I return to this blog after a slight delay, largely caused by the Head of the Department (HoD) of English informing me that I had six days to prepare a research talk to the entire university. Fortunately, that’s all done.
Returning to the subject of popular Indian writing in English and the book industry that’s fundamental to its composition, I’ve been thinking a lot about the part that bookstores play. Let me be more precise. When it comes to India and book sales, the better term might be booksellers. The difference is significant in India. A bookseller is not necessarily bookstore. A bookstore looks more or less what most of you readers here might recognize. A spacious, well-lit, neatly organized space that approximates a library with more color colorful signage, clearly demarcated interest sections, and probably less comfortable seating. In my city of Vadodara, population 1.3 million people, there is one single bookstore. In the large city of over 7 million about 60 miles away, there are three or four bookstores. As I noted in my previous post, more books are being sold than ever before in this country, but it’s pretty clear that most of them are not sold at bookstores.
Bookshops and Bookstalls
Remember that almost 90% of the industry is targeted for education (see previous post.) The local bookseller here in India is thus very likely not a bookstore at all, but a bookshop (or modest stall) that almost exclusively sells schoolbooks. These spaces tend to appear improvisational. The books are highly organized according to the logic of the vendor and stacked to maximize space, often from floor to ceiling. Used books abound. Newer books are packaged to look new. New books are prominently displayed and sealed in plastic. Browsing is limited to what you can see from where you stand, which is sometimes on the street itself. And the vendors are modestly dressed working-class fellows making their living off their one-man operations. Put simply, the focus of the bookshop is the transaction. You need that Intro Psychology textbook your professor assigned? The bookshop is where you go, and they likely know exactly what you need. Preparing for the accountancy certification exam? I can show to you at least four places within two miles of my flat that have what you need and at a good (and sometimes negotiable) price.
In contrast, the bookstore is where you’ll find what we usually think about when we think of a book (see previous entry). Novels, memoirs, histories, biographies, current event analyses, self-help selections, biographies, and so forth. The space encourages aimless browsing. All the inventory is new. The building is air conditioned. The decoration is lively, music is playing, the books are arranged in attractive eye-catching patterns, and so on. Whereas the bookshop focuses on you getting work done, the bookstore is about enabling your leisure time, or what you do when you’re not working.
It’s pretty clear that bookstores in India serve the elite class.
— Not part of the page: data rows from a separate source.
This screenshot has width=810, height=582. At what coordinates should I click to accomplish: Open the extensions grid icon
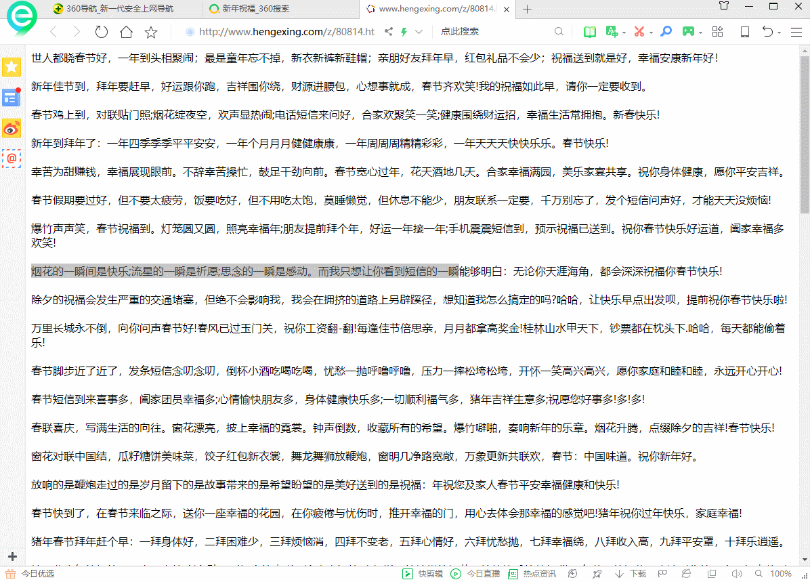point(718,32)
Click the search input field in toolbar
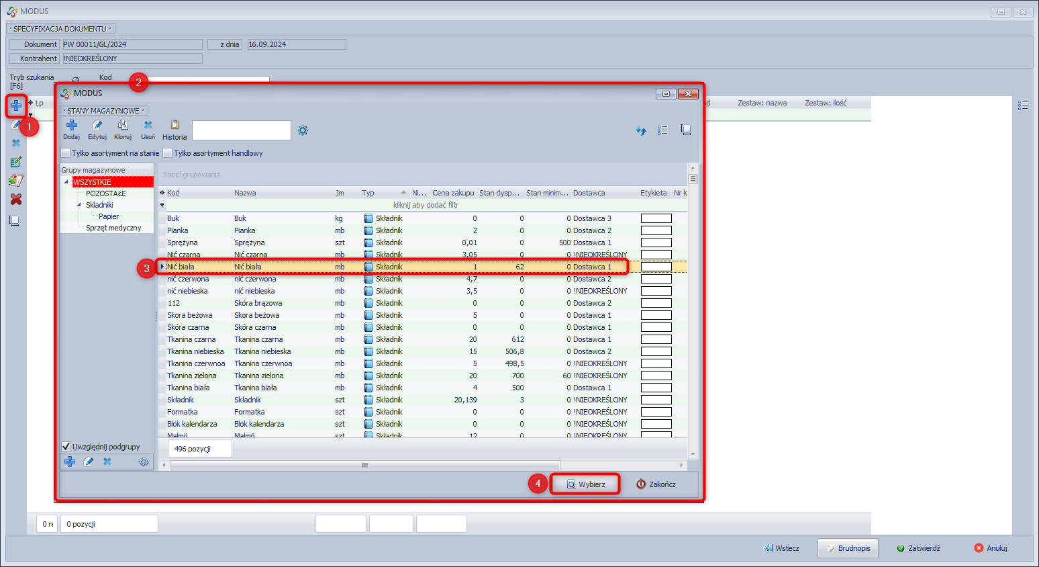 pyautogui.click(x=242, y=130)
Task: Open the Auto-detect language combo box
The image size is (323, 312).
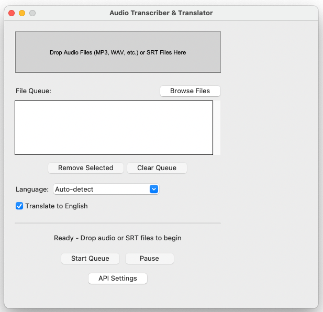Action: click(x=101, y=189)
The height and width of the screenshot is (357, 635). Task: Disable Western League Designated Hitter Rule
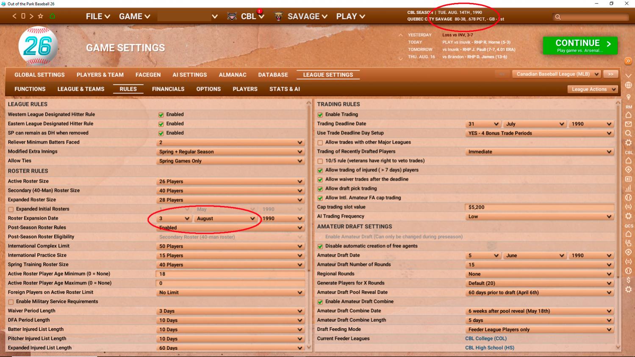pos(161,115)
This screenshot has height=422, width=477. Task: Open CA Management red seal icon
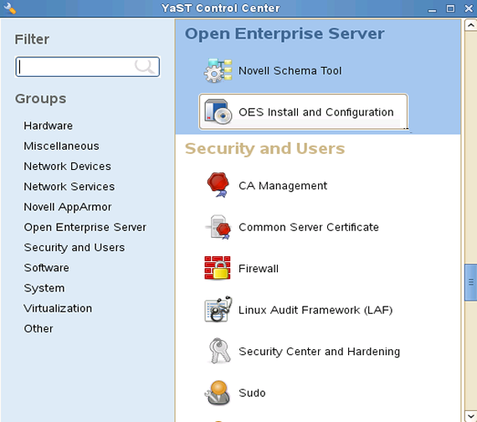pyautogui.click(x=218, y=185)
Most of the titles they sell are well above the daily wage of the average worker, 272 INR or a little over $5. My copy of The Catcher in the Rye was 299 INR, which is about where the popular texts I’m studying are priced. And, of course, in addition to having the money to be a browser at these establishments, one needs the education and leisure time to shop for books. Oh yeah, and LARGE majority of the books are in English. Titles in Hindi, Marathi, or Bengali—depending where you are—are found on a few shelves in the back.
We might say that bookstores create a class experience. Or put another way, they produce a reader, and one who is marked by his or her class position and education. To enter into one of these establishments is to be showered with the possibilities of elite living. Just like in the United States, the bookstore in India sells fewer and fewer books and more and more lifestyle merchandising. Here, it’s boutique stationary, designer pens, and digital readers (which are only now catching on). According to one study the share of books in the past few years sold at one of the largest chains, Crossword Books, has shrunk from 65% to 55%. But more, it’s the uniformed security guard who opens the door and ensures that I’m the kind of customer worthy of entry. And, like in the States, it’s the coffee bar with overpriced whipped cream-topped corn-syrup concoctions (roughly 80-300 INR.) Bookstores are not public spaces for readers, but private enclaves for bourgeois consumers. In many ways bookstores parallel the malling of India (and the rest of the globe), where enormous full-service and heavily fortified cathedrals of capitalist consumption have become the playground of middle-class leisure.
Bookstores are where the popular Indian writing in English is primarily sold. Of course, if the title is popular enough, used copies will find their ways into the bookstalls. My point, however, is that the elite space of bookstores parallels the elite space of the popular texts themselves. In other words, if popular Indian writing is largely found in bookstores, which are not “popular” spaces at all, then its readers are already determined by the select group of folks the bookstore serves. And the details of how it serves them says a lot about who they think readers are. What counts as popular must be more about market share than population. In fact, Indian authors at Crossword Books account for 45% of all book sales, a figure that has grown by 25% per cent since 2008.
This really matters when this writing is not just “popular,” but is frequently touted as the voice of “contemporary India.” And even more important when Crossword Books has now launched its own publishing venture and plans to print 300 titles in the next three years. Bookstores have become big players in determining which Indians count when we’re talking about the “new” India. And, of course, which ones don’t.
And we haven’t even gotten to what’s in the books yet!